Try living in the C# ecosystem and figuring out how to migrate from entity framework 6 on .NET 4.8 to entity framework core 3 without switching to .NET 6 or .NET core.
I like that a few video games are multi-words (e.g. Oxygen Not Included) and use a common abbreviation, (ONI) that is google-able - for instance "oni tutorial" is pretty good, or "oxygen not included tutorial" is a sure thing. Maybe more software needs to have more words in the name.
Fashion or not, there's a clear advantage to tumblrize words to create names. The name is still recognizable with the association you're looking for, but the spelling is unique and easy to search for.
Almost as bad as the tool by google simply called 'repo', used to manage git repos... Imagine the confusions and difficulties of googling for troubleshooting.
That's a bad choice (like go), but you can't expect people to find a unique name. It's best to avoid frequent words, names of popular things, and names in the same domain, for your project's visibility, but the dictionary isn't big enough for all the projects in the world. Github alone has over 200 million repositories.
That should only be an issue if projects have to be named with a preexisting word. But that practice will basically always end up conflicting with the existing meaning of the world. IMO the best names are words which previously didn't exists at all.
Several years ago someone had a bright idea to name a game "N". And then someone decided to call a game console "switch" which made troubleshooting network problems (with this console) hilariously nightmarish.
I saw one few years ago near Melbourne with friends at the nature park and it's unblinking state at me was very, very unsettling. I did not f*ck around with it even though friends were encouraging me to peg it. That hook on the leg is deadly looking...

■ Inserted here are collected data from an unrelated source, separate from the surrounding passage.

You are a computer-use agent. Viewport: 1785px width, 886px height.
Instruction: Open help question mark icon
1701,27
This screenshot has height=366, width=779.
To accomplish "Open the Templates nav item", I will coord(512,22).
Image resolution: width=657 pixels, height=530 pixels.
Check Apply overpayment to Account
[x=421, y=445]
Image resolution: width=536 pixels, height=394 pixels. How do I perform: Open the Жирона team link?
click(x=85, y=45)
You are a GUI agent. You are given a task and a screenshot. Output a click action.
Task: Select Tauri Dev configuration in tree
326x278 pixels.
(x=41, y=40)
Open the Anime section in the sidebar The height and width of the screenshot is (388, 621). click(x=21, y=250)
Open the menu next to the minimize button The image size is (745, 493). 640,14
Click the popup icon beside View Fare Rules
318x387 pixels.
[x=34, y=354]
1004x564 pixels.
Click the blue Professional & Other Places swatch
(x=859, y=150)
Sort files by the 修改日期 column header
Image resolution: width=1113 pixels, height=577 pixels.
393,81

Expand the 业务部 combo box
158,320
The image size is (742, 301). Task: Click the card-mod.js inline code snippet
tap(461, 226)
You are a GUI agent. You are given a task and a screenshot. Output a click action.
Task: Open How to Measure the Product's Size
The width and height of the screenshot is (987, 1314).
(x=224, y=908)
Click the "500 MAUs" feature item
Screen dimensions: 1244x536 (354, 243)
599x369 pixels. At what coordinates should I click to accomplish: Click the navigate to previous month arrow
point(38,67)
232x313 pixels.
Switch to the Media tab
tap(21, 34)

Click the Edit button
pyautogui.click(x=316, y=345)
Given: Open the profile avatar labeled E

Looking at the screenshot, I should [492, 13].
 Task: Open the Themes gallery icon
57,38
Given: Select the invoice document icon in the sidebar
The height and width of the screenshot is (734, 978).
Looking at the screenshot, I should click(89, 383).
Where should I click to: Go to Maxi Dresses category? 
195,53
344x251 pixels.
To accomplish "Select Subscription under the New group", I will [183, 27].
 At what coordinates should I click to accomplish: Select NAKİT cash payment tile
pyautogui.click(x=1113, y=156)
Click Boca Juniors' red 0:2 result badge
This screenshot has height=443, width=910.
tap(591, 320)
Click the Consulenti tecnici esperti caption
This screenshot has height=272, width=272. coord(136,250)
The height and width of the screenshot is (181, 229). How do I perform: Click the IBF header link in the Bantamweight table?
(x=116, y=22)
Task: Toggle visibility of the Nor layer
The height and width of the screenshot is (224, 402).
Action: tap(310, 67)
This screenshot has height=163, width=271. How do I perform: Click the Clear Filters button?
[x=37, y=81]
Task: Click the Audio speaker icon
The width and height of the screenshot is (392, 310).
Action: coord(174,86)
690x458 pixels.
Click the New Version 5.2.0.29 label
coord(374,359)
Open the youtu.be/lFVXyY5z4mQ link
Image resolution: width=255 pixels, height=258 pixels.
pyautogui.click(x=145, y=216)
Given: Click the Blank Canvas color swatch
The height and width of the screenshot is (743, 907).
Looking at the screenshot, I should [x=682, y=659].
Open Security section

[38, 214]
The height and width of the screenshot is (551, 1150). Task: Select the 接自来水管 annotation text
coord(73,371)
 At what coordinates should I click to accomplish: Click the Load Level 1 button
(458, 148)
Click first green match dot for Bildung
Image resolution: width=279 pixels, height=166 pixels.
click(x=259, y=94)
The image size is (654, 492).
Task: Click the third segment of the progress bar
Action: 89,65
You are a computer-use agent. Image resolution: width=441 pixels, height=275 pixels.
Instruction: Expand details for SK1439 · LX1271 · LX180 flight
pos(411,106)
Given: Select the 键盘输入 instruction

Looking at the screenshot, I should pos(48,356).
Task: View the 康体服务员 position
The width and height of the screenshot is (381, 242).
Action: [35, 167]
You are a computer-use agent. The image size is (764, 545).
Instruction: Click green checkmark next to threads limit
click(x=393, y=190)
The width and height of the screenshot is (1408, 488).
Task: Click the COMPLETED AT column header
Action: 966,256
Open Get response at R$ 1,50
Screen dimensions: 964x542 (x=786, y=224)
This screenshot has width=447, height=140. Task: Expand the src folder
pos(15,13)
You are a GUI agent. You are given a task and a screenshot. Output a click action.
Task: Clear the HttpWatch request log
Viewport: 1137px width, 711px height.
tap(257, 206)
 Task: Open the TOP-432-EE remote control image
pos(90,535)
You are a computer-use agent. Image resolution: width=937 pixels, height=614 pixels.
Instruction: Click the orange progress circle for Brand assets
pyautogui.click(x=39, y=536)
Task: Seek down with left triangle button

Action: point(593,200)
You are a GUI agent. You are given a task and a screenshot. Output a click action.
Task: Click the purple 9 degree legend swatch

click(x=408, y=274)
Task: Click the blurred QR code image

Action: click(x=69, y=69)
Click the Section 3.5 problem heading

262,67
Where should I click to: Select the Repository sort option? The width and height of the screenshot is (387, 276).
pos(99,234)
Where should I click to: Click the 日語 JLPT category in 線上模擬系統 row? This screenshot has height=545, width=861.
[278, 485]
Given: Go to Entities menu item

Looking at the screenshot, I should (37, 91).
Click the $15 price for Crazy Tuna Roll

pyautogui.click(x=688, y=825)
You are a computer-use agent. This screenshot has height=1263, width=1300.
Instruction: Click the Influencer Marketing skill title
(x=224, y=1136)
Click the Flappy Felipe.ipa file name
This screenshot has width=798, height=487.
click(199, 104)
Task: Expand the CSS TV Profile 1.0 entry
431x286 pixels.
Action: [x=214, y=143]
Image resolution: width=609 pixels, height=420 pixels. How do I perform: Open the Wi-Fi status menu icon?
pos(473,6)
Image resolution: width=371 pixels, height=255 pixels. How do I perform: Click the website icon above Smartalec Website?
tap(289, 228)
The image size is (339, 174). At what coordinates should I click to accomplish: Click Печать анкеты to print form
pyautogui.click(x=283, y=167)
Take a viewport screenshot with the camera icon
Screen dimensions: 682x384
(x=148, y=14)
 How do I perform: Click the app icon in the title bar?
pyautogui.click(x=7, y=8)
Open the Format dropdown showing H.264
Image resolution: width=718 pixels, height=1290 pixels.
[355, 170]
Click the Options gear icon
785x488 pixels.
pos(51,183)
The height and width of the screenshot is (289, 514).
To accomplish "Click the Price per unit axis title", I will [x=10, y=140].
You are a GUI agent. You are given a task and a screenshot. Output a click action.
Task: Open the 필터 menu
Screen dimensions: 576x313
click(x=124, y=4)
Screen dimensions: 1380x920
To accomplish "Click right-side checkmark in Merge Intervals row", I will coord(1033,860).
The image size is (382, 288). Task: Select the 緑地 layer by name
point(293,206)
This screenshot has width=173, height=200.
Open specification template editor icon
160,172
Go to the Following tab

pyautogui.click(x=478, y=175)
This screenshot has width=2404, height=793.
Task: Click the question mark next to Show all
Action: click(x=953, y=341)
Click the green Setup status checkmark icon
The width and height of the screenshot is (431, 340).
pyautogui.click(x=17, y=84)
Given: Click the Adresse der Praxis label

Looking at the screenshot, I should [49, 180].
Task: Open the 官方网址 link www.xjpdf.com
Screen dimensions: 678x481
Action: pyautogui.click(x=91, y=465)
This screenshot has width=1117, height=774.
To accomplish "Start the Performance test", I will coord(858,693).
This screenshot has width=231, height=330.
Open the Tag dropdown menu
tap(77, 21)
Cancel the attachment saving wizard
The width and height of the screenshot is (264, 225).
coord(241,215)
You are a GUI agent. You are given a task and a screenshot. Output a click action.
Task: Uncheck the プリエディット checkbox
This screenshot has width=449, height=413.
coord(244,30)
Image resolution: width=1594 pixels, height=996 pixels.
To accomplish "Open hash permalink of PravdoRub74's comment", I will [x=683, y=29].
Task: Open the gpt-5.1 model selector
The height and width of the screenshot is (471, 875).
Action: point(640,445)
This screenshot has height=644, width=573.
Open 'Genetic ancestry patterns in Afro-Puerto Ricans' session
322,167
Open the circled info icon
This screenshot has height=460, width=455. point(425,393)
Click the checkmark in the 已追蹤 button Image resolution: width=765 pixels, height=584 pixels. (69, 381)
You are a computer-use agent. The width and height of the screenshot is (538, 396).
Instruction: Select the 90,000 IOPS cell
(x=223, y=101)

Yes, but this one looks like one, in the sense of "show a picture to someone who doesn't know about them and they will not believe that this is a real animal alive today".
I've been trying to remember the name of this for ages - I thought it was patented at one stage though, would you know if thats true? I can't seem to find the patent.
Just wanted to say that the getting started docs are really well done and super helpful. I don't think I would have followed through if it was not the screenshots and the detailed instructions you've put in there.
Kudos on this amazing project and all the work you put into making all this!
Perhaps it's the sparse explanation from the github page? I dunno.
What I do know is; I have a Windows VM under libvirt/Kvm/Qemu and it's everything this thing claims to be - if I understood the broken English of it - I have passed through my RTX2070super GPU and I am basically running Windows+"apps" - including a few Windows games, and I'm using Looking-Glass to do it all, meaning I have full speed graphical access to Windows I need.
Can somebody please explain to me what this thing is and why it's any different or better than what I have now?
I went with Gnome boxes and installed windows xp. After 20 minutes of trying to get sound working I found out that the automatic configuration select ‘none’ for audio backend.
Worked fine after selecting ‘spice’, pulse audio didn’t work tho but also didn’t result in an error. Apart from sound everything worked out of the box, tho.
I did all that to run some old music training software that only came in 16 and 32 bit versions.
is this different from the seamless/unity modes that are available in vmware/virtualbox? i think they behave in the same way, they host guest windows which are painted by an rdp like thing (possibly just rdp) but behave like regular windows in the host operating system. i remember making use of it back in 2013 or so.
i think the vmware one even supports 3d hardware accelerated windows.
At least VirtualBox has stopped working properly for some time now in my distribution without any plans to fix it. Workaround is freerdp remoteapp but this also breaks sometime with overlay menus... It was about time someone took a shot at this. Also, MS hyperv has been doing a lot of improvements to improve desktop user experience (e.g. opengl) whereas VMWare and virtualbox are more geared towards enterprise I think.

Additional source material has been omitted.